Famalé, Montréal, le Brésil et l’Afrique

Ce groupe rassemble Zal Sissokho, le porte-étendard de la kora à Montréal, et deux Brésiliens : Marcus Viana, multi-instrumentiste et grand compositeur de bandes sonores pour la télé ou le cinéma, de même que Sérgio Pererê, chanteur et joueur de cordes. Ensemble, les trois complices ouvrent de Montréal à Belo Horizonte un univers qui remonte aux sources africaines et, de cette rencontre, un disque est récemment paru au Brésil. Voici donc Famalé pour la première fois au Nord, ce lundi au théâtre Fairmount.
Zal Sissokho est devenu un habitué du Brésil : « J’y suis allé pour la première fois en 2009 pour le festival La nuit du griot à Belo Horizonte. Là-bas, il y a un Sénégalais, Ibrahima Gaye, qui fait un beau travail à la Casa Africa. Depuis 2009, je suis retourné une douzaine de fois au Brésil. En 2011-2012, nous avons fait un spectacle et un disque avec 18 auteurs-compositeurs, dont Carlinhos Brown et Chico César. En 2013, j’étais à Rio pour l’indépendance du Sénégal. Un soir, je jouais avec Pererê. Il me dit : “Pourquoi ne pas enregistrer un album ?” Il appelle Sérgio et Famalé venait de naître ».
Allers-retours à la base
On échange les répertoires, des classiques du grand Mandingue jusqu’aux compositions des deux Brésiliens. Zal chante entre autres en wolof, Pererê se lance avec une voix grave qui pique aussi vers le ciel à la manière du Minas Gerais et de Milton Nascimento. Les allers-retours sont à la base de la création : une samba interprétée en mandingo, un xote nordestin joué par le violon qui remplace l’accordéon. Et les jeux entre les instruments sont passionnants : violon et kora ou kora et charango, deux instruments dont les timbres sont étonnamment proches l’un de l’autre. La kora accompagne de la poésie livrée en portugais, en français et en wolof par Ibrahima Gaye, celui par lequel la réalisation du disque fut rendue possible. « Ton nom a un sens, une signification secrète », dit-il dans La parole du griot.

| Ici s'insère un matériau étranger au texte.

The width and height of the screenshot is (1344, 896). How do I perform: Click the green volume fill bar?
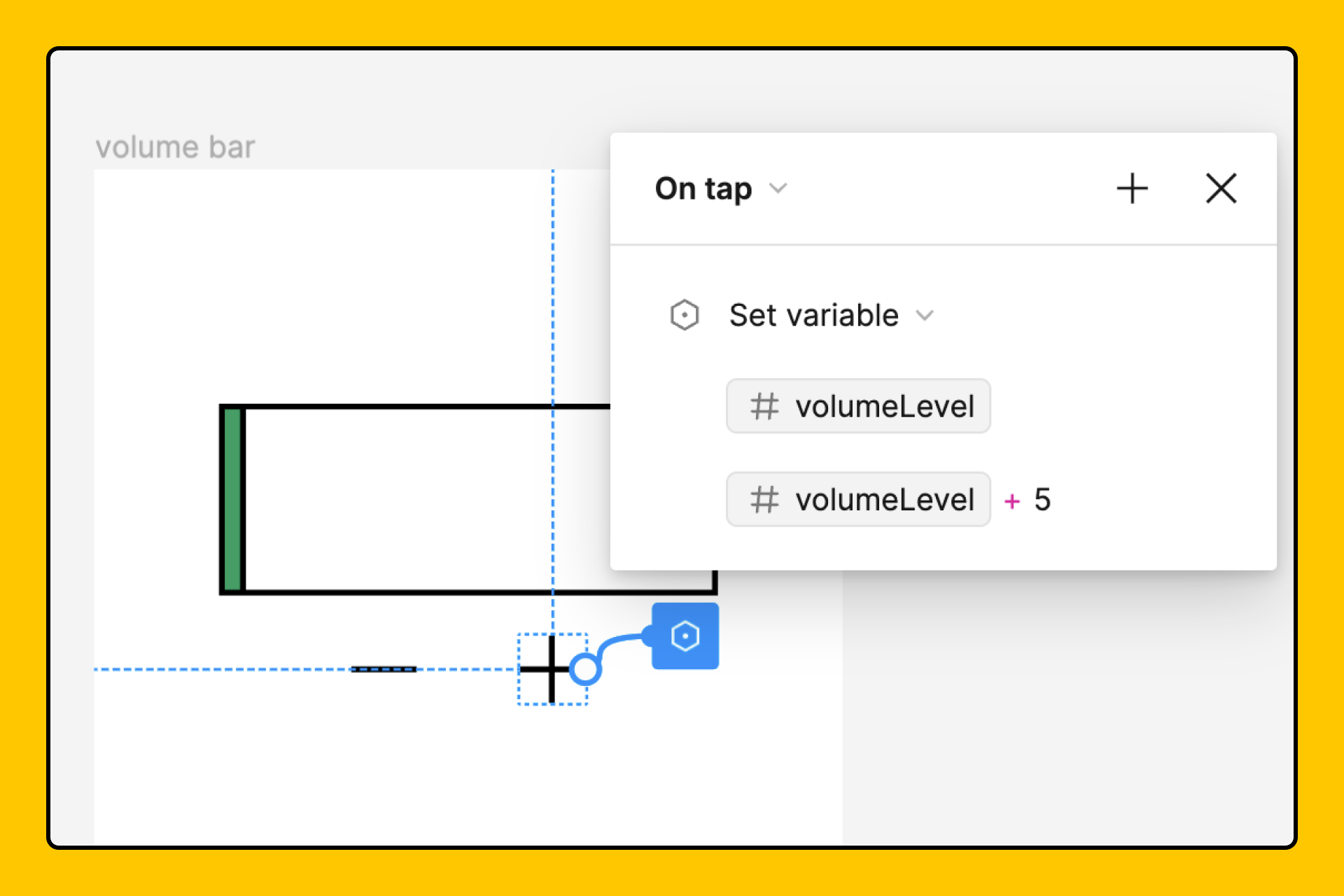(x=231, y=498)
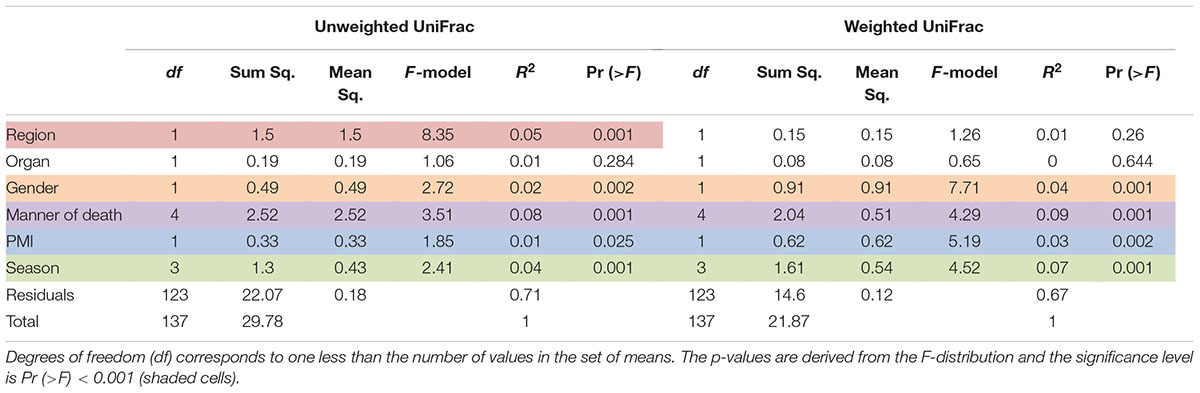Click the pink shaded Region row cell
The height and width of the screenshot is (393, 1200).
click(x=333, y=134)
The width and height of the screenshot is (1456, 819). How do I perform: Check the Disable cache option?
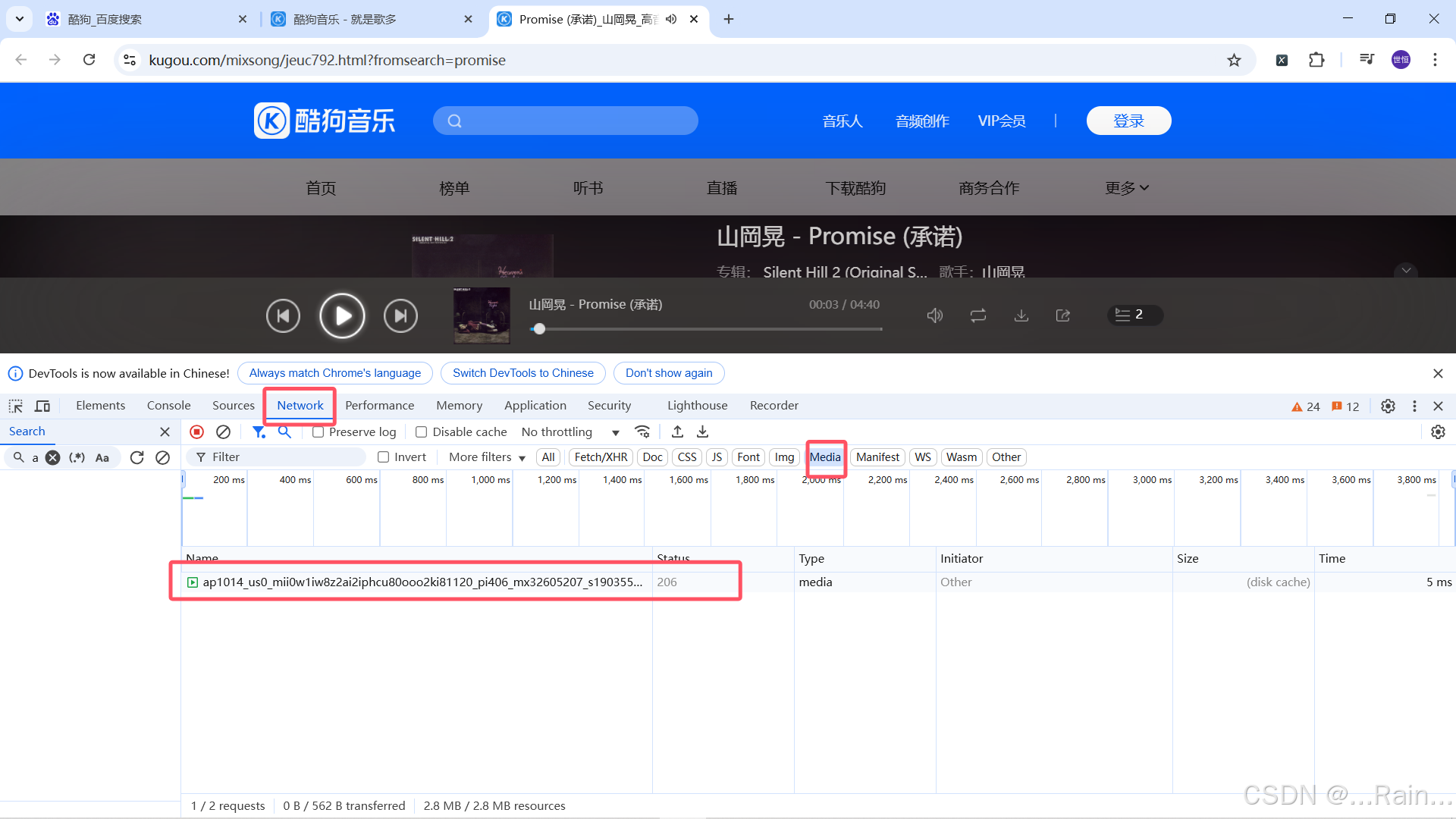click(x=422, y=432)
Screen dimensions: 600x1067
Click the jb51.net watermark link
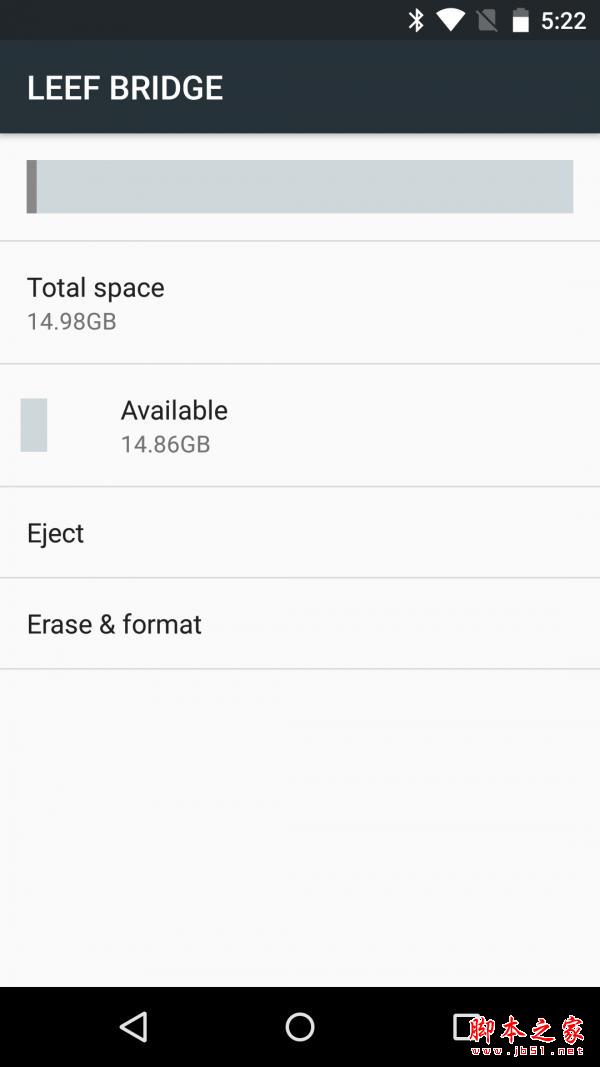click(x=527, y=1050)
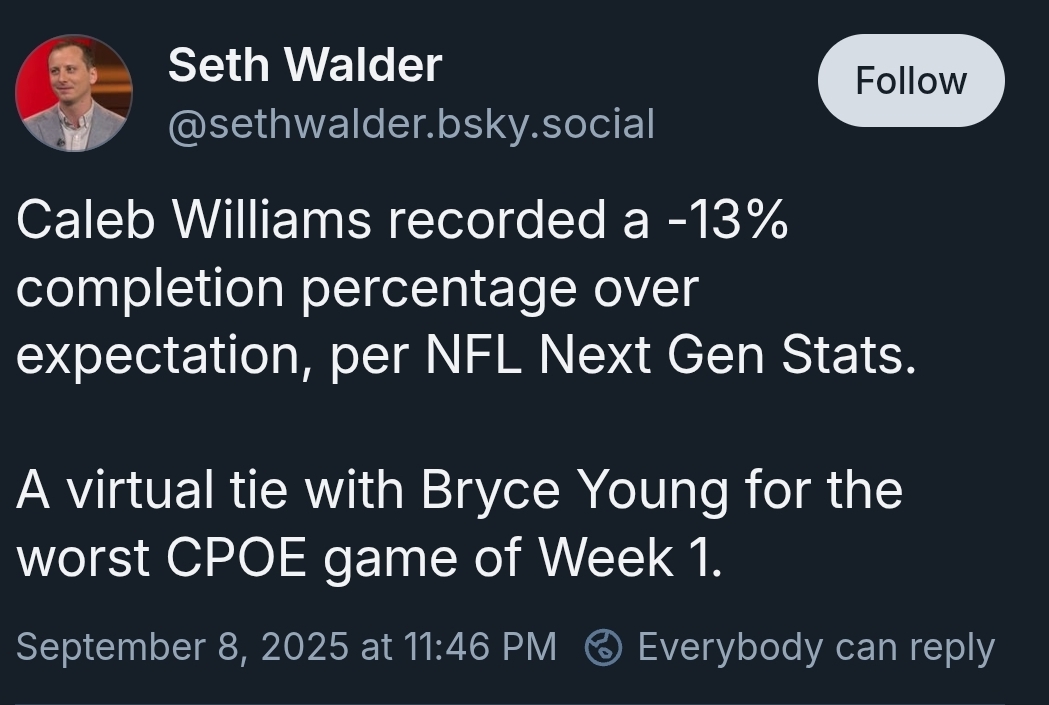Open the Seth Walder display name link

click(304, 66)

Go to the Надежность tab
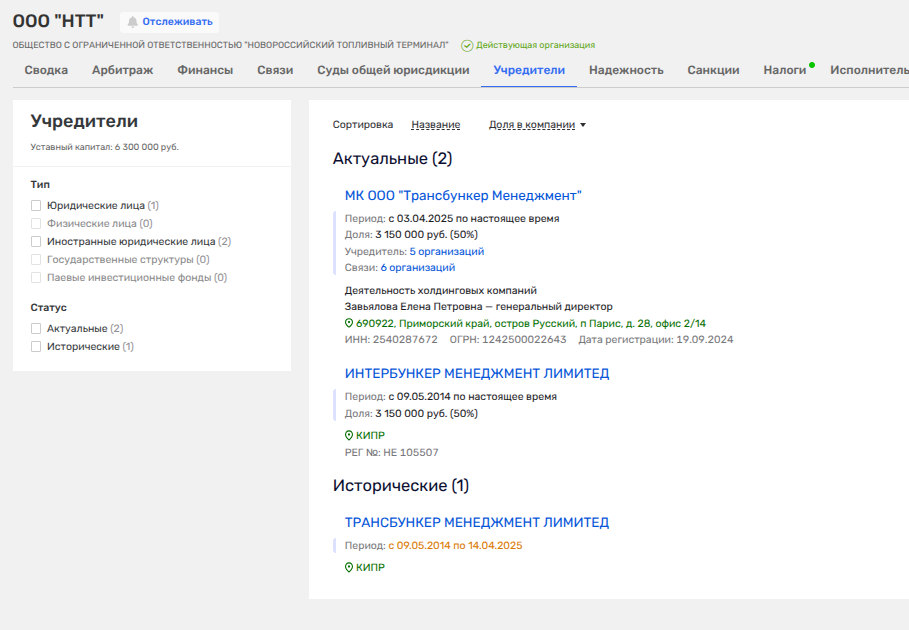pyautogui.click(x=626, y=70)
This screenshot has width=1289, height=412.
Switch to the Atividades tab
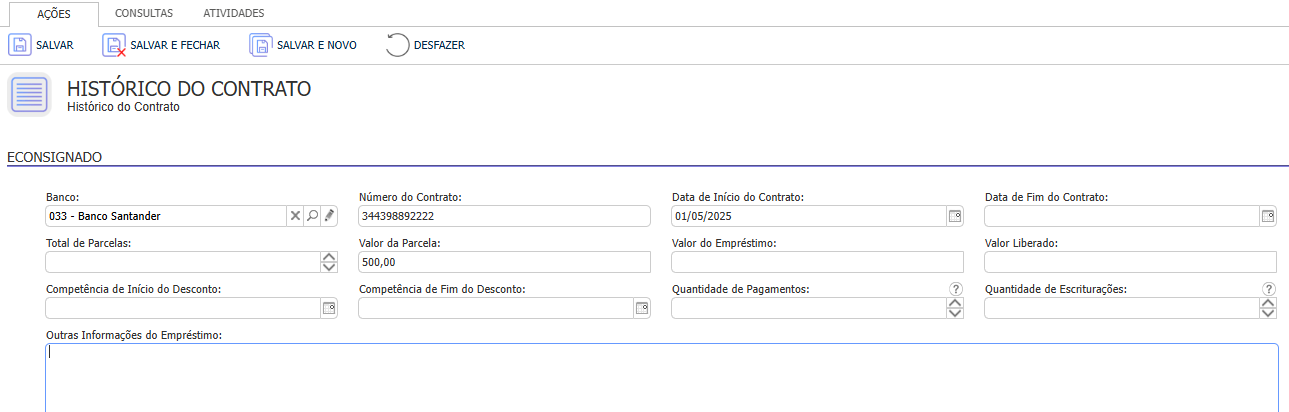pos(234,14)
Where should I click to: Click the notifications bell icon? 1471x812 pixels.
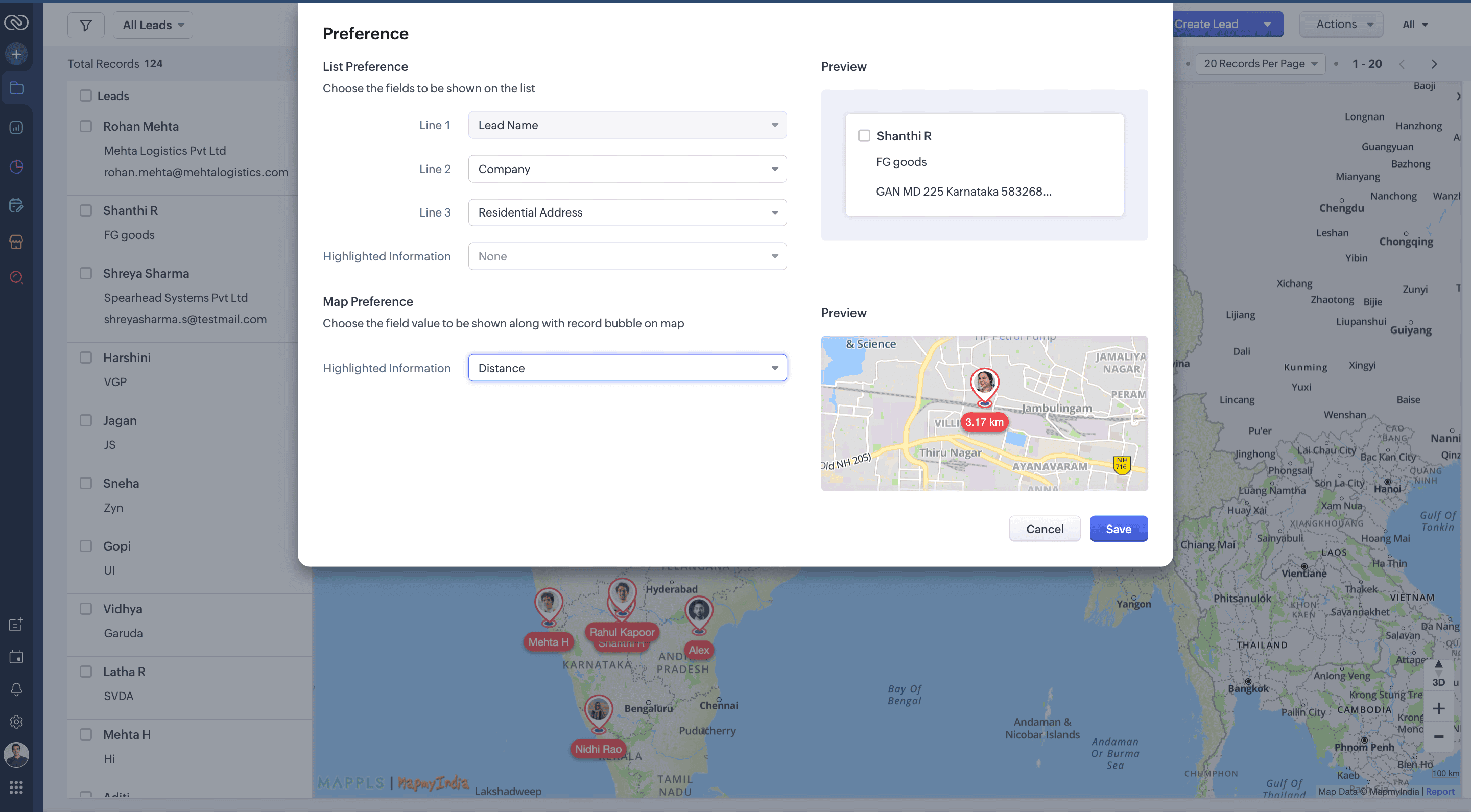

« Famalé pourrait en quelque sorte être vous ou moi », renchérit Zal Sissokho. « C’est quelqu’un de très grand dans la vie. Les gens ont tendance à minimiser les plus faibles, mais chacun a quelque chose que l’autre n’a pas ». Cette approche n’est pas sans lien avec la philosophie du candomblé brésilien. Sérgio Pererê en est un adepte, en plus d’être l’une des figures de la musique afro-brésilienne dans le Minas Gerais, un état brésilien situé entre Rio et Bahia.
Six musiciens
Quelles différences ou ressemblances Zal a-t-il constatées entre les musiques brésiliennes et mandingues ? « Parfois, cela demande une adaptation. Par exemple, la pièce Yella est construite sur un rythme djambadon de la Casamance. Au début, mes collègues ne comprenaient pas où était le “1”, puis ils se sont adaptés. Par contre, dans l’afro-mandingue et l’afro-brésilien, il y a beaucoup de sources et de tempos qui sont pas mal les mêmes ».
À Montréal, ils seront six : les musiciens du trio en plus d’un percussionniste, d’un batteur et d’un bassiste. Par la suite, le disque de Famalé sera lancé ici, puis Zal retournera au Brésil en novembre pour une vingtaine de spectacles à donner dans le cadre du mois de l’histoire des Noirs et aussi pour enregistrer un disque avec Chico Cesar, le père de la fameuse Mama Africa : « Au Brésil, il y a une grande ouverture sur le rapport entre le Brésil et l’Afrique », dit Zal. « Depuis quelques années, il est obligatoire d’enseigner l’histoire de l’Afrique dans les universités. L’ouverture est là, surtout dans la fusion entre le Brésil et l’Afrique. Durant son passage au ministère de la Culture, Gilberto Gil a fait beaucoup dans ce sens. » En 2013, Toumani Diabaté a enregistré un disque avec Arnaldo Antunes et Edgard Scandurra. Famalé suit maintenant ce chemin passionnant.